TASK REQUIREMENTS
(a) From the Oscar predictions article, return the passage that begins at the words "The Oscars are (usually)" and ends after the words "not this year.", copied word for word.
(b) Write the next part of the Oscar predictions article, picking up after its last sentence.

PAGE
|---|
Who will win at the 2026 Oscars?
The race is on for the most lauded gongs of the season – but who will win? We wade through the rumours and early indicators to predict who will take home that coveted statuette
I want to preface this article by saying that the Oscars are impossible to accurately predict – but that doesn’t mean I won’t try. With the 2026 awards season culminating in the glitziest of Hollywood ceremonies this Sunday (15 March), all eyes are on the cast and crew of One Battle After Another, Sinners, Marty Supreme and Hamnet to see who takes home the biggest awards in the world of cinema. But, unlike previous seasons, when the winners seemed like foregone conclusions, at the 2026 Oscars everything remains to play for.
The Oscars are (usually) best predicted by the awards season ceremonies that precede them, which this year kicked off on 4 January with the Critics Choice Awards, followed by a series of successes and snubs at the Golden Globes, BAFTAs and Actors Awards. Each ceremony is a clear indication of who will take the Oscars – but not this year.
Thanks to what critics will tell you is one of the strongest nominee rosters in recent history, three of the four awards saw different actors, actresses and films win the top accolades. So, with new frontrunners emerging practically every week, there’s a lot more guesswork involved when it comes to this year’s Oscar predictions.
|---|
DATASET EXCERPTS
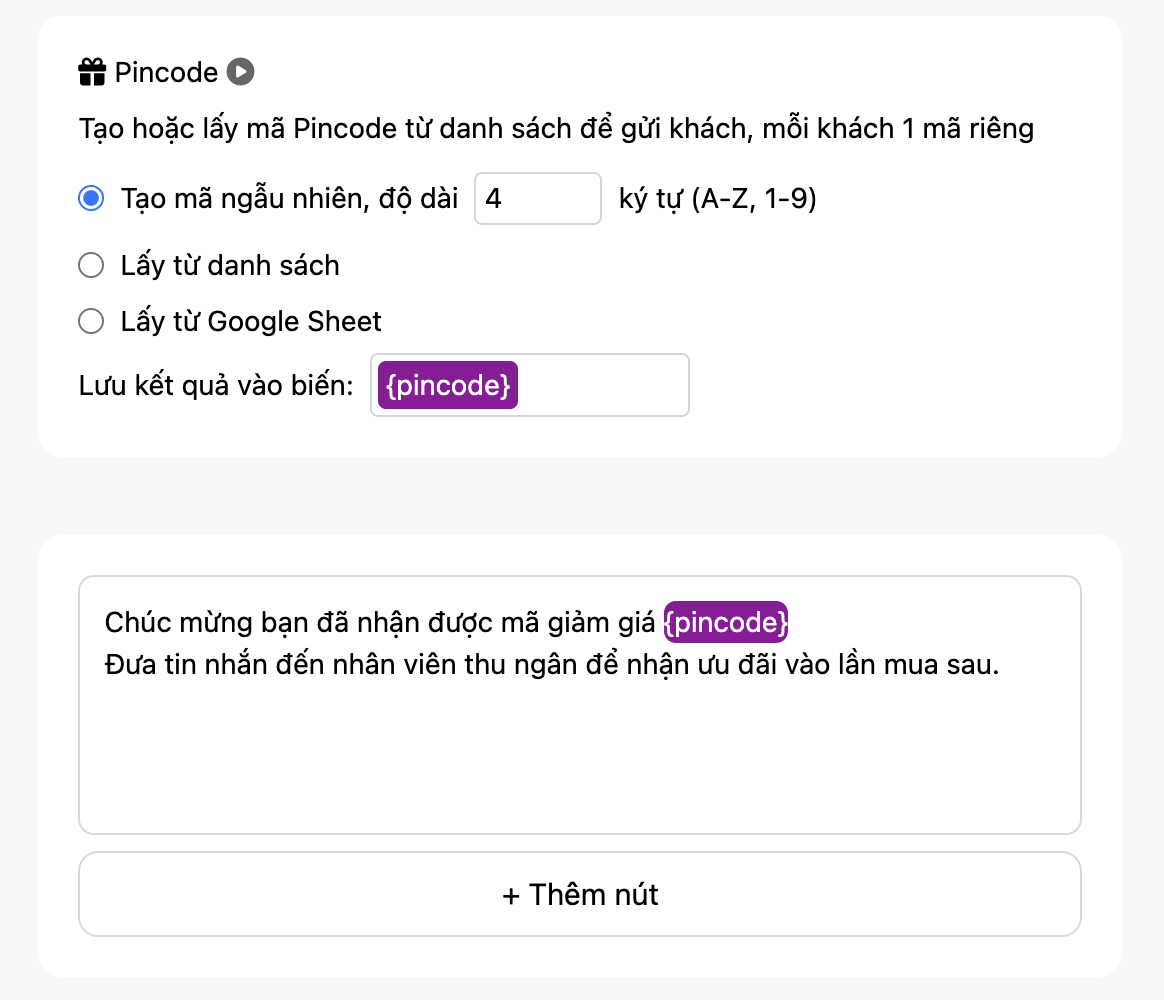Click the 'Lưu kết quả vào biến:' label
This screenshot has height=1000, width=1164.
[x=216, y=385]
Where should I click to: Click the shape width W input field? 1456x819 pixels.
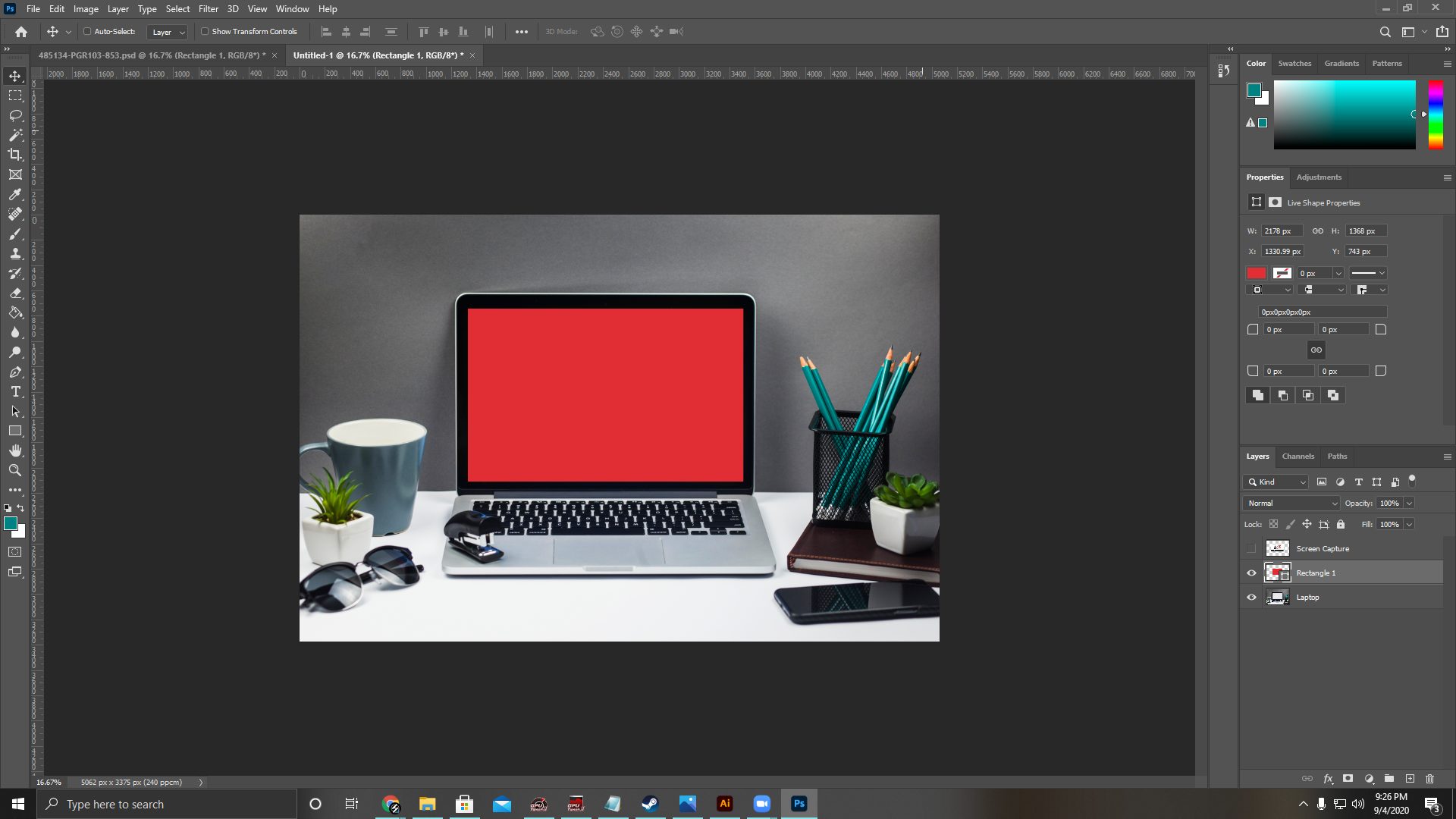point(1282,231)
|---|
ANSWERS TO THE TASKS
(a)
The Oscars are (usually) best predicted by the awards season ceremonies that precede them, which this year kicked off on 4 January with the Critics Choice Awards, followed by a series of successes and snubs at the Golden Globes, BAFTAs and Actors Awards. Each ceremony is a clear indication of who will take the Oscars – but not this year.

(b)
The Oscar nominations were revealed at the end of January, with Sinners storming ahead with a record-breaking 16 nominations, surpassing All About Eve (1950), Titanic (1997) and La La Land (2016) for most total nominations. Final voting took place between 26 February and 5 March and included 10,000 members of the Academy. But with shock wins at the Actors Awards (formerly SAG Awards) last weekend – we’re looking at you Michael B Jordan and Amy Madigan – the Oscars are anything but confirmed. Here’s who we think will win and why.
Best Picture: One Battle After Another
Nominees: Bugonia; F1; Frankenstein; Hamnet; Marty Supreme; One Battle After Another; The Secret Agent; Sinners; Sentimental Value; Train Dreams
Could win: Sinners
One Battle After Another has swept up at the 2026 awards season, with 13 gongs so far, indicating undeniable Oscars success. In fact, no other film has even come close; out of the entire list of nominees, only Sinners won Best Ensemble at the Actors Awards and Hamnet scooped the drama award at the Golden Globes. Not quite the string of wins One Battle After Another has gained, with judges and audiences clearly gripped by Paul Thomas Anderson’s satirical action-thriller, based on Thomas Pynchon’s Vineland.
The only potential rival which could rear its head is Sinners. A serious BBC blunder at the BAFTAs left Sinners co-stars Michael B Jordan and Delroy Lindo victims of a racial slur while on stage – which, despite a two-hour editing lag, was not cut and instead aired to the world – and may have induced a flurry of votes in support of the Black community. Add to that the film’s recent win at the Actor Awards, which took place in the middle of the Academy’s voting week, and it could be neck and neck with One Battle After Another. It’s not a given, but a possibility, and Sinners has proven it’s certainly worthy of an award.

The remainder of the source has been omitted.